What should be the standard pipeline for developing using TensorRT

I’m currently using TensorRT to accelerate deep learning inference on Jetson TX2. The application scenario is a classical computer vision problem (basically classification, localization and segmentation). The common pipeline for implementing these applications is to load the pre-trained models, then do fine-tuning or transfer learning. Models usually come from common frameworks like PyTorch or Tensorflow.

But parsing issues often occur when parse these pretrained models to tensorrt. I’m currently parsing the pretrained models from tensorflow. Following the procedure of sample code, i’ve firstly loaded pretrained models and export to uff models:

model = tf.keras.applications.InceptionV3(include_top = True)
model.load_weights('<.h5 file>')
# According to sample code save the model and convert to uff file
def save(model, filename):
    output_names = model.output.op.name
	sess = tf.keras.backend.get_session()
    frozen_graph = tf.graph_util.convert_variables_to_constants(sess, sess.graph.as_graph_def(), [output_names])
    uff.from_tensorflow(graphdef=frozen_graph,
                        output_filename=filename,
                        output_nodes=[output_names],
                        text=True)

Then write a script to parse uff model and serialize it for further use:

ICudaEngine* UFFParser(const char* uff_file, int maxBatchsize, IUffParser* parser)
{
    IBuilder* builder = createInferBuilder(gLogger);
    INetworkDefinition* network = builder->createNetwork();
    
    if(!parser->parse(uff_file, *network, DataType::kFLOAT))
    {
        std::cout << "Fail to parse" << std::endl;
        exit(-1);
    }
    
    builder->setMaxBatchSize(maxBatchSize);
    builder->setMaxWorkspaceSize(8 << 30);
    ICudaEngine* engine = builder->buildCudaEngine(*network);
    if(!engine)
    {
        std::cout << "Unable to create engine" << std::endl;
        exit(-1);
    }
    return engine;
}
// ....
int main()
{
    auto parser = createUffParser();
    parser->registerInput(input_name, Dims3{3, 224, 224}, UffInputOrder::kNCHW);
    parser->registerOutput(output_name);
    ICudaEngine* engine = UFFParser(uff_file, 2, parser);
    // Do other stuff
    return 0;
}

But parsing may fail even for basic models like resnet50. I’ve tried several models: vgg16, vgg19, resnet50, inceptionV3, densenet121.
Parsing failed for all models except vgg16 and vgg19.

For example resnet50:

ERROR: UFFParser: Validator error: bn5c_branch2a/cond/Switch: Unsupported operation _Switch

I know there’s a list showing which operations are supported currently https://docs.nvidia.com/deeplearning/sdk/tensorrt-developer-guide/index.html#support_op.
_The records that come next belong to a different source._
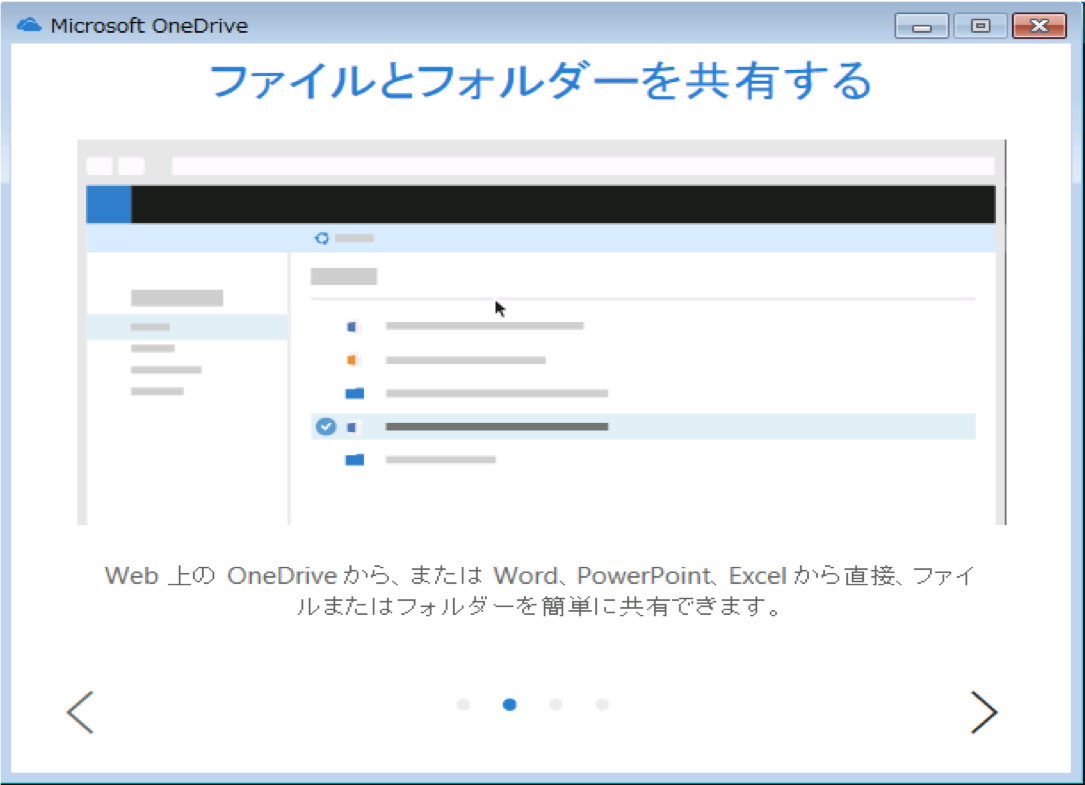The width and height of the screenshot is (1085, 785).
Task: Click the highlighted sidebar item in the illustration
Action: coord(187,327)
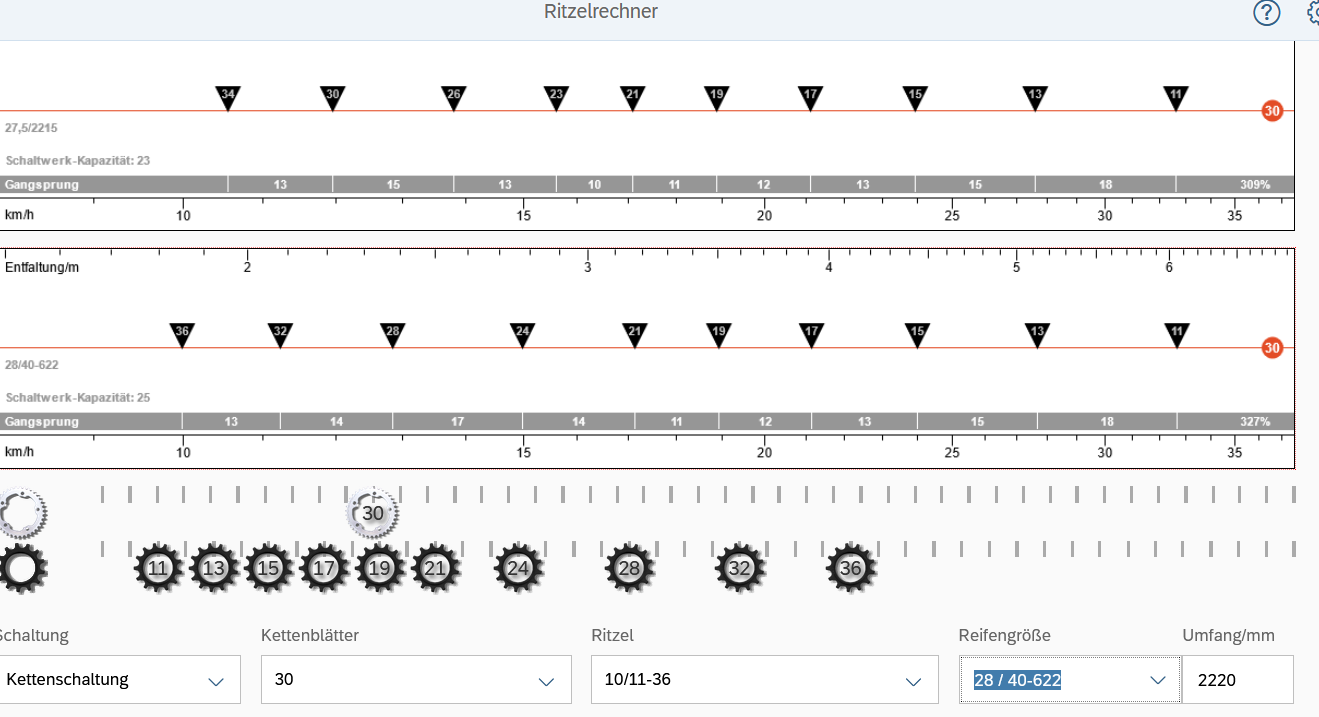Click the 36-tooth sprocket gear icon

point(850,568)
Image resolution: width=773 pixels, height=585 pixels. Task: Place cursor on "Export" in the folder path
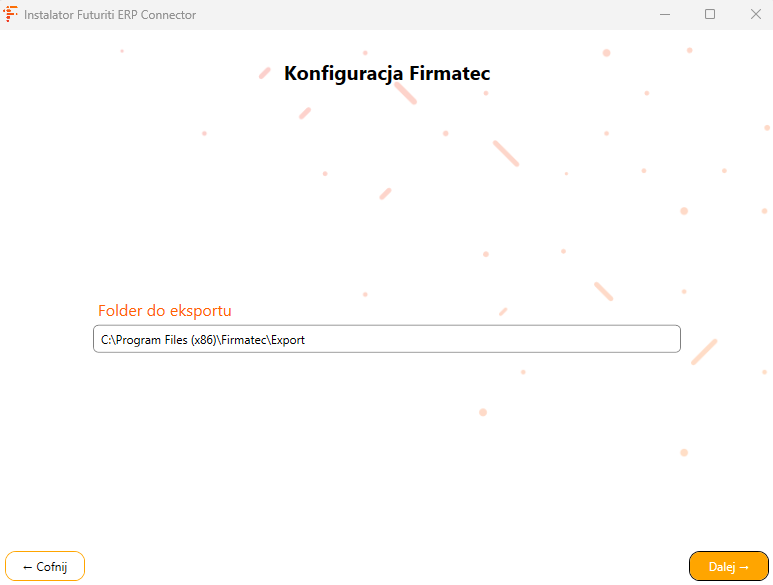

And also we can use IPlugin to extend custom layers to help parsing unsupported operations.

I’m wondering do you have some model zoo where models in it can be directly parsed, so that we can use these pretrained models to fit in industry application? In this case, a pipeline can be built so that no further effort is needed once built.
Or for the moment, we can only try to tackle problems for specific models, for example, if we are going to inference resnet50-based model using tenosrrt and parsing error occurs, developers need to put effort to solve these issues(either replicate model using API or use IPlugin to help parsing). In this case, solution cannot be generalized to new models since different operations unsupport may occur again.

Hello,

Thank you for your feedback. I’ve communicated your message to our engineering team. Your input is important to us. Will keep you updated.

In the meantime, TRT does support common object detection models (SSD, YOLO, Faster-RCNN), and have samples and plugins for all of them.

regards
NVIDIA Enterprise Support

I have fixed the parsing issues with these keras-pretrained models(At least for those that i have tried: resnet50, inceptionV3, vgg, densenet). We need to refine a setting of keras backend:

K.set_learning_phase(0)

Thanks to answer here https://devtalk.nvidia.com/default/topic/1038905/tensorrt/tensorrt-error-unsupport-opperation/post/5286712/#5286712. Then use the standard uff exporting code as written above (In TensorRT5 it’s a bit different procedure, haven’t tried that yet.)
Right now the parsing succeeds for models i mentioned.

Thank you a lot, i’ve looking forward for your feedback!